Dr. Vigod is an associate professor of psychiatry at the University of Toronto and holds the Shirley A. Brown Memorial Chair in Women’s Mental Health Research at the Women’s College Research Institute.
Dr. Vigod’s research in this area is changing mental health care for women in the peri-natal period. She emphasizes bringing her research from the bench to the bedside — “closing the gap between what we know and what we do.”
Her research has focused on
- the extent of mental health problems in pregnant women,
- their effects on mother and baby health,
- the need for and safety of treatment during pregnancy,
- novel treatments for women in the peri-natal period.
Dr. Vigod has conducted studies using epidemiologic databases to determine the extent of mental health problems. She says about one-fifth of women experience mental health problems during pregnancy, but only about one-fifth of that group get some form of treatment. The lack of treatment may be due to several factors, including stigma, shame, guilt, and lack of access to treatment.
She has studied how women make decisions about treatment with psychotropic drugs, weighing the benefits of treatment against the low but real risk to the fetus.
Treatment is crucial, she says, and Canada needs a perinatal mental health strategy to ensure no mother suffering with mental health problems goes untreated. But that’s not an easy goal. Dr. Vigod is leveraging new technologies to try to find answers.
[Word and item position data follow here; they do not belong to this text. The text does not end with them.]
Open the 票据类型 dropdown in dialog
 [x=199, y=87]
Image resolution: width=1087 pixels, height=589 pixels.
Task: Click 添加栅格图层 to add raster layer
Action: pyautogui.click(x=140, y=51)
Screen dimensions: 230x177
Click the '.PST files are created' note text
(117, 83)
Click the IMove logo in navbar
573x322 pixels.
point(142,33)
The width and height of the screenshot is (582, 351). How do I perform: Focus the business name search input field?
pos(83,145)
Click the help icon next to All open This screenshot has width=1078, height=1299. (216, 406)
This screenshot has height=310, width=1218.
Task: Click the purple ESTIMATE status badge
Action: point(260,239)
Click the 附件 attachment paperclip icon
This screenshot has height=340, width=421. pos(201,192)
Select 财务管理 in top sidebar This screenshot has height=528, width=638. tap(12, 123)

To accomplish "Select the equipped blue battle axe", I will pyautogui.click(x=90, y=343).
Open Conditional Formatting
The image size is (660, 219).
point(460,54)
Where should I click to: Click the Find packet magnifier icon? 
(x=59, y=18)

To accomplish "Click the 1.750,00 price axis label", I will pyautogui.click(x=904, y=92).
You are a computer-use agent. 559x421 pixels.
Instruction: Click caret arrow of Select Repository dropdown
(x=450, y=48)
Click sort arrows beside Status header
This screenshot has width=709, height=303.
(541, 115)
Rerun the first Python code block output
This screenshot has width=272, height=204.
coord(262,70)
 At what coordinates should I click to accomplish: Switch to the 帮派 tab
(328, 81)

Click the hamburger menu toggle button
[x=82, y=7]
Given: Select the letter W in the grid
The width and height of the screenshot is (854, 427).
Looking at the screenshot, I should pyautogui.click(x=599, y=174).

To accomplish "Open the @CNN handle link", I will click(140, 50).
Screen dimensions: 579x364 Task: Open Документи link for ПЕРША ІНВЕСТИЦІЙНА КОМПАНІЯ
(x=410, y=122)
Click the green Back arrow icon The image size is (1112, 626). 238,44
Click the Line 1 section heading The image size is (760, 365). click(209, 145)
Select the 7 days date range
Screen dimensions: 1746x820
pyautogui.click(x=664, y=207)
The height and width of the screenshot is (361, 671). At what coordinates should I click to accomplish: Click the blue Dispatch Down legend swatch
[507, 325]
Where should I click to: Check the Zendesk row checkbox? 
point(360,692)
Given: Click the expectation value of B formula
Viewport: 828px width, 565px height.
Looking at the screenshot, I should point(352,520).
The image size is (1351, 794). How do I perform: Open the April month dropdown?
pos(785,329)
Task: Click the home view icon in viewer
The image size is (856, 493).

For women with depression during pregnancy, she is studying transcranial direct current stimulation, which involves applying a weak electrical current to the brain. This is a safe therapy for mother and baby, approved through Health Canada’s rigorous process, that appears to have good results.
She is also using online therapies for women who might not have access to therapists because of their location or because the stigma associated with therapy makes them hesitant. At Women’s College Hospital in Toronto, she started “Mother Matters,” an online psychotherapy group guided by a therapist. Women can sign on any time, discuss their issues with each other, all in a supportive, anonymous setting.
She has also piloted an online decision aid to help pregnant women decide whether to take antidepressants during pregnancy. That decision aid proved successful in women across Canada and is now being adapted for other countries.
Vigod believes that helping women during this unique phase of life also helps whole families. “If we improve the mental health of mothers, we also improve the health of everyone across the generations.”